What is required
Write out nothing except the lines running from the one containing "Afficher plus (54, 1865)" to the last line of the data, exactly as they stand.

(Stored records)
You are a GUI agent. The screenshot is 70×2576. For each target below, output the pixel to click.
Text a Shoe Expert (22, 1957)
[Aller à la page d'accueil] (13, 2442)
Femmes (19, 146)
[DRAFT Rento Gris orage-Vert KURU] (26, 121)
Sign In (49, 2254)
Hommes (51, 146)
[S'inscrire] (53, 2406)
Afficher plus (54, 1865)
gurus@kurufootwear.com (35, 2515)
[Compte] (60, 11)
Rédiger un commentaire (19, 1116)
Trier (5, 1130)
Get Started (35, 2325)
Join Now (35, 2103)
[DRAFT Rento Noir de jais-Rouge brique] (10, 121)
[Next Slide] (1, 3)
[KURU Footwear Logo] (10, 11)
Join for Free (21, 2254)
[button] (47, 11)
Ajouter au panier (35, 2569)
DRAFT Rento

Solution
Afficher plus (54, 1865)
gurus@kurufootwear.com (35, 2515)
[Compte] (60, 11)
Rédiger un commentaire (19, 1116)
Trier (5, 1130)
Get Started (35, 2325)
Join Now (35, 2103)
[DRAFT Rento Noir de jais-Rouge brique] (10, 121)
[Next Slide] (1, 3)
[KURU Footwear Logo] (10, 11)
Join for Free (21, 2254)
[button] (47, 11)
Ajouter au panier (35, 2569)
DRAFT Rento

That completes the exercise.